Published online 2010 March 5. doi: 10.1371/journal.pcbi.1000698.
PMCID: PMC2832676
Systematic Planning of Genome-Scale Experiments in Poorly Studied Species
Yuanfang Guan,1,2 Maitreya Dunham,1,3* Amy Caudy,1* and Olga Troyanskaya1,4*
1Lewis-Sigler Institute for Integrative Genomics, Princeton University, Princeton, New Jersey, United States of America
2Department of Molecular Biology, Princeton University, Princeton, New Jersey, United States of America
3Department of Genome Sciences, University of Washington, Seattle, Washington, United States of America
4Department of Computer Science, Princeton University, Princeton, New Jersey, United States of America
David B. Searls, Editor
Philadelphia, United States of America
* E-mail: ogt/at/cs.princeton.edu (OT); acaudy/at/Princeton.edu (AC); maitreya/at/u.washington.edu (MD)
Conceived and designed the experiments: YG MD AC OT. Analyzed the data: YG MD AC OT. Wrote the paper: YG MD AC OT.

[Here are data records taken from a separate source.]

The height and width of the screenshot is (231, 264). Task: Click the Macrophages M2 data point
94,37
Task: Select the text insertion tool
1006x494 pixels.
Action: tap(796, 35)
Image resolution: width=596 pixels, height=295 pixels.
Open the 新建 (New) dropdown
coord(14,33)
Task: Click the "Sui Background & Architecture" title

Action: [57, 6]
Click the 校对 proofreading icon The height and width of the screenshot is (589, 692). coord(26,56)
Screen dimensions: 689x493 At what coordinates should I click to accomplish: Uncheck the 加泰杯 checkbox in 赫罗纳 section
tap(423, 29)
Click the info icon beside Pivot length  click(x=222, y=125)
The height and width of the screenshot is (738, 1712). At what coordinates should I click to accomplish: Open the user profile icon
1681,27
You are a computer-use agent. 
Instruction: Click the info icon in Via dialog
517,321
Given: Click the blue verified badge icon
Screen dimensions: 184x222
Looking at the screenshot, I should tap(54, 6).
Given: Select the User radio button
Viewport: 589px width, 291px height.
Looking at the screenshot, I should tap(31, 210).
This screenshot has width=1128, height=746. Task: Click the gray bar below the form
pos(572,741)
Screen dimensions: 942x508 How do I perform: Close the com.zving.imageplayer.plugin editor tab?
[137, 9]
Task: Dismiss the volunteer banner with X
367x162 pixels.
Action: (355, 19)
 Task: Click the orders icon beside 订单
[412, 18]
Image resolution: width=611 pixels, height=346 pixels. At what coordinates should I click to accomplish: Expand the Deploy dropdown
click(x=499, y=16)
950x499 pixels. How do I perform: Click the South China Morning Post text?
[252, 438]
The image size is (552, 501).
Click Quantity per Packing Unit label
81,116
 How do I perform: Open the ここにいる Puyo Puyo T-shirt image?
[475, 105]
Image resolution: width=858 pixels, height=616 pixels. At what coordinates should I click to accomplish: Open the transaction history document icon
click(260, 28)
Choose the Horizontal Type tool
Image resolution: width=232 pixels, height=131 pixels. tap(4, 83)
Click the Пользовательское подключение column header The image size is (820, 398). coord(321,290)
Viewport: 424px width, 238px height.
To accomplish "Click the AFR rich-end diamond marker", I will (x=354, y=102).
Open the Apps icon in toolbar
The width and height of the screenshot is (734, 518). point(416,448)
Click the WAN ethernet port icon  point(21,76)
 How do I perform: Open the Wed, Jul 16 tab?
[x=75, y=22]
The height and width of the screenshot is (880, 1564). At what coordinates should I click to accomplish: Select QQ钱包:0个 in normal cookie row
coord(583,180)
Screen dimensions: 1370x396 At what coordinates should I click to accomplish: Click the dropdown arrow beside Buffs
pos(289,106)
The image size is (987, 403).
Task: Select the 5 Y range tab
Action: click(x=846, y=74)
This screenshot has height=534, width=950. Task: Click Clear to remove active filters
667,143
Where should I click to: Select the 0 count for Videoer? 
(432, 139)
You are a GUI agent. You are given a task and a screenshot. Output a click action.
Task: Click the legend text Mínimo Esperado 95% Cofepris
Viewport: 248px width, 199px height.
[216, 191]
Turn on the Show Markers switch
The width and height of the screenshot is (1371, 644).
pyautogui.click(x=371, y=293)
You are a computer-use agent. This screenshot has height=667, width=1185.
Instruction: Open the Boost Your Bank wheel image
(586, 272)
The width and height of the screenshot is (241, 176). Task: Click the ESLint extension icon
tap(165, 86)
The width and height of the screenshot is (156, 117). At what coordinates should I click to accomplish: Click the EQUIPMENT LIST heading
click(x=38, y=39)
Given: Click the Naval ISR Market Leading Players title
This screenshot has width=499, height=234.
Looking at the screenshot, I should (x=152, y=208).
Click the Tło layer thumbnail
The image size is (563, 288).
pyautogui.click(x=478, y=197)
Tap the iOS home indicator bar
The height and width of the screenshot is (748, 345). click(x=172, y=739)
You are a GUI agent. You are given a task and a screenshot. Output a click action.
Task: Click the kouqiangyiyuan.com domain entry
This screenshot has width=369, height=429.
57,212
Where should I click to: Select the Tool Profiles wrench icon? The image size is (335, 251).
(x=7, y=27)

Received August 3, 2009; Accepted January 30, 2010.
Abstract
Genome-scale datasets have been used extensively in model organisms to screen for specific candidates or to predict functions for uncharacterized genes. However, despite the availability of extensive knowledge in model organisms, the planning of genome-scale experiments in poorly studied species is still based on the intuition of experts or heuristic trials. We propose that computational and systematic approaches can be applied to drive the experiment planning process in poorly studied species based on available data and knowledge in closely related model organisms. In this paper, we suggest a computational strategy for recommending genome-scale experiments based on their capability to interrogate diverse biological processes to enable protein function assignment. To this end, we use the data-rich functional genomics compendium of the model organism to quantify the accuracy of each dataset in predicting each specific biological process and the overlap in such coverage between different datasets. Our approach uses an optimized combination of these quantifications to recommend an ordered list of experiments for accurately annotating most proteins in the poorly studied related organisms to most biological processes, as well as a set of experiments that target each specific biological process. The effectiveness of this experiment- planning system is demonstrated for two related yeast species: the model organism Saccharomyces cerevisiae and the comparatively poorly studied Saccharomyces bayanus. Our system recommended a set of S. bayanus experiments based on an S. cerevisiae microarray data compendium. In silico evaluations estimate that less than 10% of the experiments could achieve similar functional coverage to the whole microarray compendium. This estimation was confirmed by performing the recommended experiments in S. bayanus, therefore significantly reducing the labor devoted to characterize the poorly studied genome. This experiment-planning framework could readily be adapted to the design of other types of large-scale experiments as well as other groups of organisms.
Author Summary
Microarray expression experiments allow fast functional profiling of an organism's entire genome and significant efforts are devoted to analyzing the resulting data. Available genome sequences are also increasing quickly. However, it is unexplored how to use available functional genomics data to direct large-scale experiments in newly sequenced but poorly studied species. In this paper, we propose a strategy to systematically plan experimental treatments in the poorly studied species based on their model organism relatives. We consider both the accuracy of the datasets in capturing different biological processes and the redundancy between datasets. Quantifying the above information allows us to recommend a list of experimental treatments. We demonstrate the efficacy of this approach by designing, performing and evaluating S. bayanus microarray experiments using an available S. cerevisiae data repository. We show that this systematic planning process could reduce the labor in doing microarray experiments by 10 fold and achieve similar functional coverage.